Translation Pattern Regular Expression: +1425555$1

The above rule would match any 5 digit number that started with a 6. But, because the 6 is not within the Parens we will not capture the 6 into group 1.

If we entered 62345 then the translated pattern would be +1425552345.

Is there an easier way to specify multiple digits rather than writing\d\d\d\d?

Phone Pattern Regular Expression: ^6(\d\d\d\d)$

Translation Pattern Regular Expression: +1425555$1

is the same as

Phone Pattern Regular Expression: ^6(\d{4})$

Translation Pattern Regular Expression: +1425555$1

The {x} specifies the number of matches for the preceding Language Element. In this case we are looking for 4 digits. If I specified \D{4} then it would be 4 characters.

If we entered 62345 then the translated pattern would be +1425552345.

What does a normalization rule look like capturing multiple groups of numbers?

Phone Pattern Regular Expression: ^(\d{3})(\d{4})$

Translation Pattern Regular Expression: +1425$1$2

In the above Phone Pattern there are two sets of parens. Each set of parens captures into a different group.

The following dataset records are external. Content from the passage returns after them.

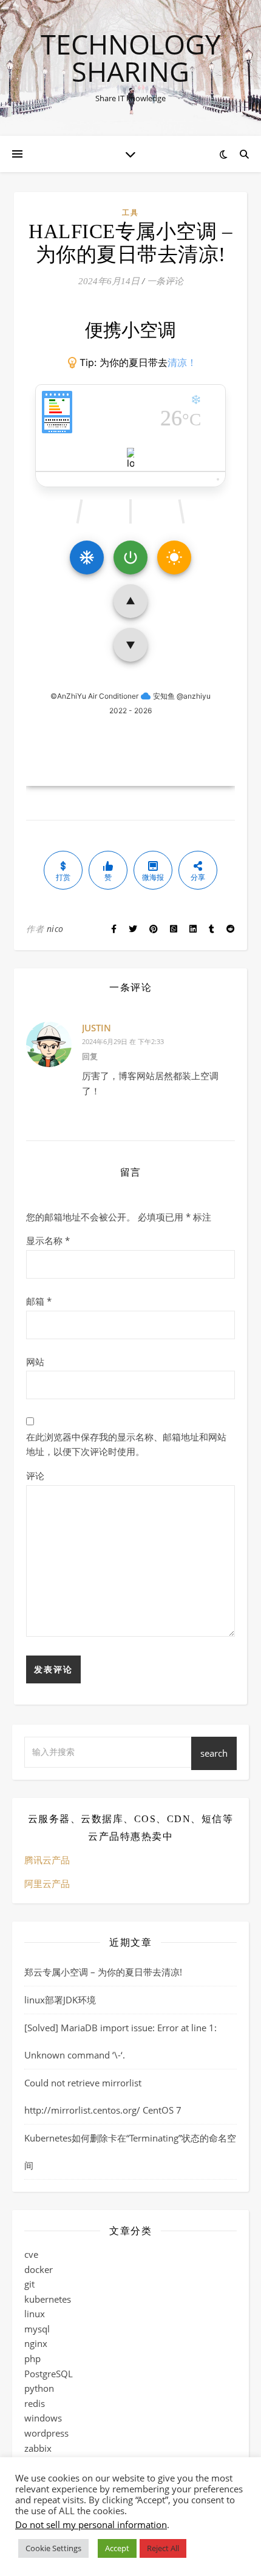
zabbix (38, 2448)
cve (31, 2254)
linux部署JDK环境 (60, 2000)
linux (34, 2314)
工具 (130, 212)
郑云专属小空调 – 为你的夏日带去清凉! (103, 1972)
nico (55, 928)
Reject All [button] (163, 2548)
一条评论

The first three digits are captured into group 1 "$1" and the next 4 digits are captured into group 2 "$2".

In the Translation Pattern we use $1 and $2 after the +1425.

If we entered 5552345 then the translated pattern would be +1425552345.

What if we wanted to handle dashes, spaces, dots, and whatever else users dream up?

Phone Pattern Regular Expression: ^(\d{3})\D(\d{3})\D(\d{4})$

Translation Pattern Regular Expression: +1$1$2$3

In the Phone Pattern Regular Expression we are matching for 3 digits, then a single character. Then another three digits, and a single character. Then a final four digits. Since the \D is not within the parens we match against it, but are not capturing it. The result is the Translation Pattern has no dashes, dots, spaces, or any other character the user can dream up.

If we entered 425-555-2345 or 425.555.2345 then the translated pattern would be +1425552345.

Why do you use \D instead of [\s()\-\./] ?

Simple. It does the same thing and more! \D will match any non-digit. [\s()\-\./] will only match space, parens, dash or dots.

Is there a way to do optional matches?

Phone Pattern Regular Expression: ^9?(\d{3})\D(\d{3})\D(\d{4})$

Translation Pattern Regular Expression: +1$1$2$3

In the Phone Pattern Regular Expression above we start of with a "9?". This means the expression will match if there is a 9 or not a 9. The key is using the question mark after the number (or character). This is handy if you want to be allow users to still dial a 9 like they used to on a PBX. They can type it in or not, we simply don't care because it is optional and we are not capturing that digit into a group.

If we entered 9425-555-2345 or 425-555-2345 then the translated pattern would be +1425552345.

How would I do a wild card for any number of characters/digits?

Phone Pattern Regular Expression: ^\D*(\d{3})\D*(\d{3})\D*(\d{4})$

Translation Pattern Regular Expression: +1$1$2$3

The above Phone Pattern Regular Expression will look for any amount of characters until it matches against 3 digits. Then any amount of characters until it matches against another 3 digits. Then a match against the last four digits.

The benefit of this is that we can handle "(425) 555-1234" or "425-555-1234" or "4255551234" and to be honest we can handle this too "Your grandma 425 has white 555 hair 1234". All the examples would be translated to +14255551234

How about logical OR?

Phone Pattern Regular Expression: ^\D*(303|720)\D*(\d{3})\D*(\d{4})$

Translation Pattern Regular Expression: +1$1$2$3

A logical OR is very handy if you need to handle multiple area codes, or NXXs (the second set of 3 digits for non-voice people). The pipe sign is what does the logical OR within the parens. The above Phone Pattern Regular Expression would look to match the first three digits to 303 or 720, but not both.

If we entered 303-555-2345 or (720) 555-2345 then the translated pattern would be either +1303552345 or +17205552345.

**Conclusion**

In my experience the above examples will help with 90% of the needs for Normalization Rules. There are much more complicated Normalization Rules that could be written, but I'll leave that to another post. If you want to play around with Normalization Rules I strongly encourage downloading

.NET Regular Expression Designer so that you can visibly see how Normalization Rules work.